OPDRACHT
Kun je de regels van de records weergeven als genummerde lijst, zonder de lege regels? Begin bij de regel met "The width and" en stop na de regel met "Especial is located".

________________________________________

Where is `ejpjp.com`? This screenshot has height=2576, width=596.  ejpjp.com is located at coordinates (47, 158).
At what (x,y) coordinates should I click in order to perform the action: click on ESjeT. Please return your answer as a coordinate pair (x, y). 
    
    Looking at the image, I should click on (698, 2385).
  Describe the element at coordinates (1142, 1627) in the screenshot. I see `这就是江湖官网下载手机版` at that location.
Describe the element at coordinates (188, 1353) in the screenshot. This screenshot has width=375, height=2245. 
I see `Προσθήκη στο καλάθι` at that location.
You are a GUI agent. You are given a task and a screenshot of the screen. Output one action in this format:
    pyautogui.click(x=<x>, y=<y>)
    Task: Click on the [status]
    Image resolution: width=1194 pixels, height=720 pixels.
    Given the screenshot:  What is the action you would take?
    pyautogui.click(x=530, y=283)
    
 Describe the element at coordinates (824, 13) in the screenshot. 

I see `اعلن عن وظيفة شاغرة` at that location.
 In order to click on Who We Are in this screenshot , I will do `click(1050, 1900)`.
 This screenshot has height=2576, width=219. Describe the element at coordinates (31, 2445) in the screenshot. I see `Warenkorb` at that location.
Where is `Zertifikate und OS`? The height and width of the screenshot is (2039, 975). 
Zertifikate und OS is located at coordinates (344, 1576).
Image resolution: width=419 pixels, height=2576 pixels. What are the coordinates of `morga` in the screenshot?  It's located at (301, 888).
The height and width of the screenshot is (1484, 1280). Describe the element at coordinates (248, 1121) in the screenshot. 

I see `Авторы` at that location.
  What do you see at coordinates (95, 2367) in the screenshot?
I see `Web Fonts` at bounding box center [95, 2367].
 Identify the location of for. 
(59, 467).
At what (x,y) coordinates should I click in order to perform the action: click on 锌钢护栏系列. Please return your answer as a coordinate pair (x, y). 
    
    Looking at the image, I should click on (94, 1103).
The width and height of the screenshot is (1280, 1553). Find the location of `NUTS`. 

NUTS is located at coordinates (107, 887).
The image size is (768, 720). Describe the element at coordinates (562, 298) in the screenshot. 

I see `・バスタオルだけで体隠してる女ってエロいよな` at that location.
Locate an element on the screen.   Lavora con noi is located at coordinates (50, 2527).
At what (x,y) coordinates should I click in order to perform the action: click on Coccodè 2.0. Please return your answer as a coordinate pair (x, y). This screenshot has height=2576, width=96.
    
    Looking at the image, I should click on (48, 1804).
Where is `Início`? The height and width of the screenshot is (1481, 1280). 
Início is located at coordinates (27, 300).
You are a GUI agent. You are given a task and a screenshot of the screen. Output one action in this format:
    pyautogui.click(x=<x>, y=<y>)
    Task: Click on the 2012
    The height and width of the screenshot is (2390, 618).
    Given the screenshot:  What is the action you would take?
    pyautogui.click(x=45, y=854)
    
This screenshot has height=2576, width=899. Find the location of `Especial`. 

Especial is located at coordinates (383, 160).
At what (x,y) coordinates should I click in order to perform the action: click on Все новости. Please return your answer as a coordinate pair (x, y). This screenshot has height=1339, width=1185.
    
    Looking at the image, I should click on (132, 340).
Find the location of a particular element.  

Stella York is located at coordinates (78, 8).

________________________________________

OPLOSSING
1. The width and height of the screenshot is (1280, 1553). Find the location of `NUTS`. 
2. NUTS is located at coordinates (107, 887).
3. The image size is (768, 720). Describe the element at coordinates (562, 298) in the screenshot. 
4. I see `・バスタオルだけで体隠してる女ってエロいよな` at that location.
5. Locate an element on the screen.   Lavora con noi is located at coordinates (50, 2527).
6. At what (x,y) coordinates should I click in order to perform the action: click on Coccodè 2.0. Please return your answer as a coordinate pair (x, y). This screenshot has height=2576, width=96.
7.     Looking at the image, I should click on (48, 1804).
8. Where is `Início`? The height and width of the screenshot is (1481, 1280). 
9. Início is located at coordinates (27, 300).
10. You are a GUI agent. You are given a task and a screenshot of the screen. Output one action in this format:
11.     pyautogui.click(x=<x>, y=<y>)
12.     Task: Click on the 2012
13.     The height and width of the screenshot is (2390, 618).
14.     Given the screenshot:  What is the action you would take?
15.     pyautogui.click(x=45, y=854)
16. This screenshot has height=2576, width=899. Find the location of `Especial`. 
17. Especial is located at coordinates (383, 160).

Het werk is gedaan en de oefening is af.